Friday, March 30, 2007

Between troops and Tigers: refugees caught in Sri Lanka's bloody crossfire


Sitting beneath a palm tree, Loganathan points to his new "house": a brown tent with blankets for a floor just outside Batticaloa, a town on Sri Lanka's east coast straddling a blue lagoon. The 34-year-old Tamil labourer says his family have been sheltering under the tarpaulin since November when a mortar shell landed in his garden, which was about 62 miles away from the refugee camp he now calls home.

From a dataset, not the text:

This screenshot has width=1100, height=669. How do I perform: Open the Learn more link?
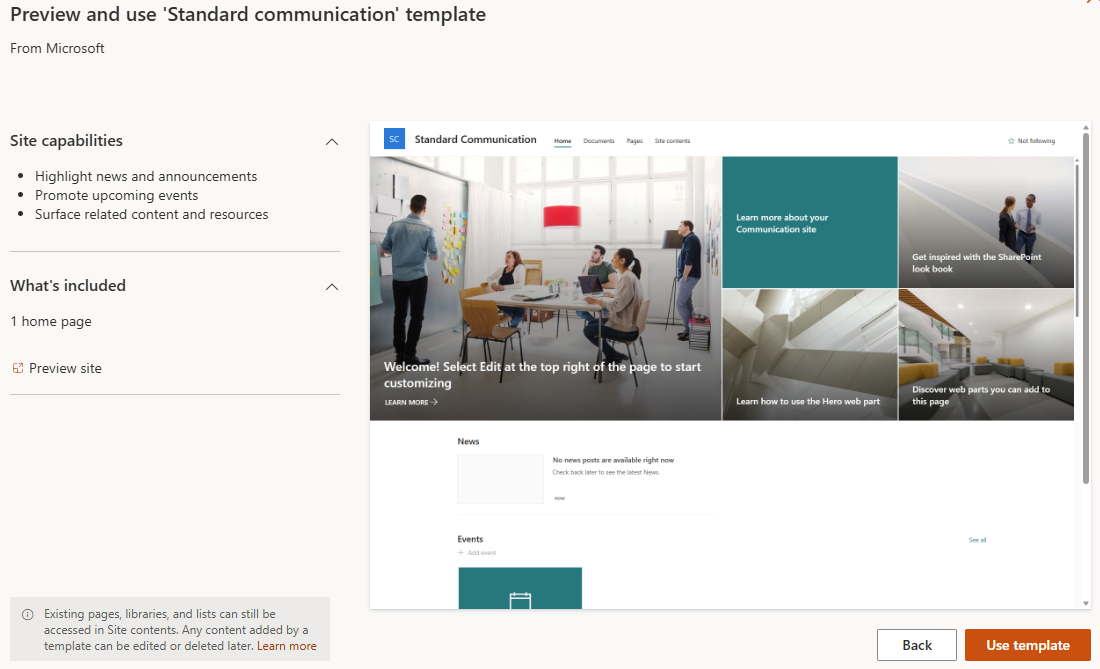[x=286, y=646]
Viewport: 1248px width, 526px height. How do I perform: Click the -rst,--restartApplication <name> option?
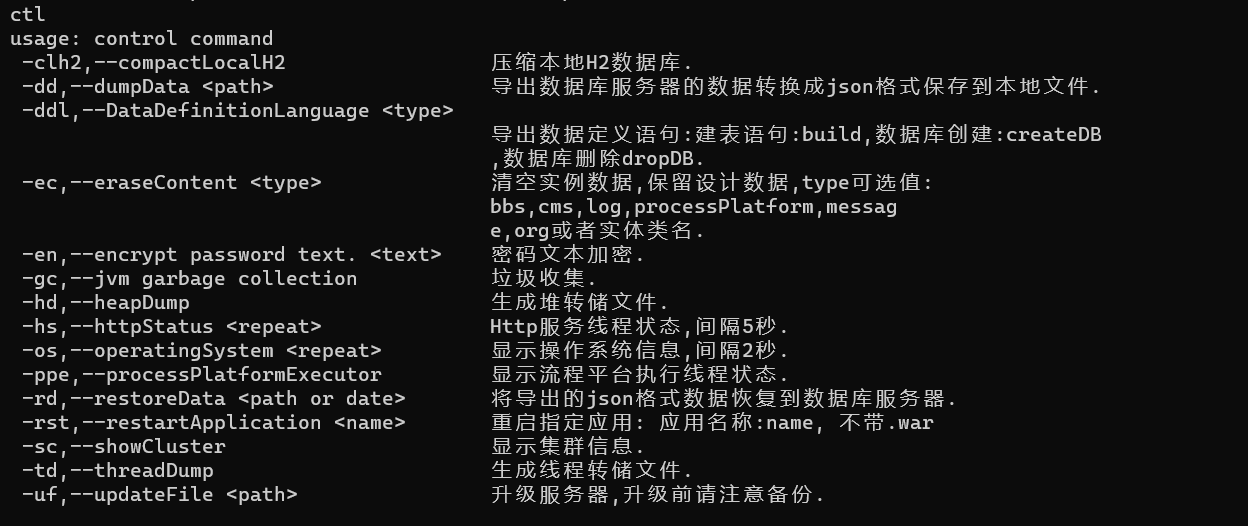pyautogui.click(x=214, y=423)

His nine-year-old daughter lost her arm in the blast and his five-year-old son's back was scarred by the shrapnel.

"The army was shelling the town and we innocent people were caught in the firing. Now we are stuck here. These tents are too hot, there's too much sickness and no medicine and no jobs for us."

The father of two is typical of Batticaloa's newest residents. Displaced by an increasingly bloody civil war between Tamil Tiger guerrillas and the Sri Lankan army, more than 150,000 live under plastic tents or in hastily converted schools and warehouses.

Most have walked days to reach this sandy stretch of land, not stopping even when darkness fell for fear of being caught in the crossfire. The exodus began last summer after the Tigers and the government fought a war over control of a key dam outside the harbour town of Trincomalee.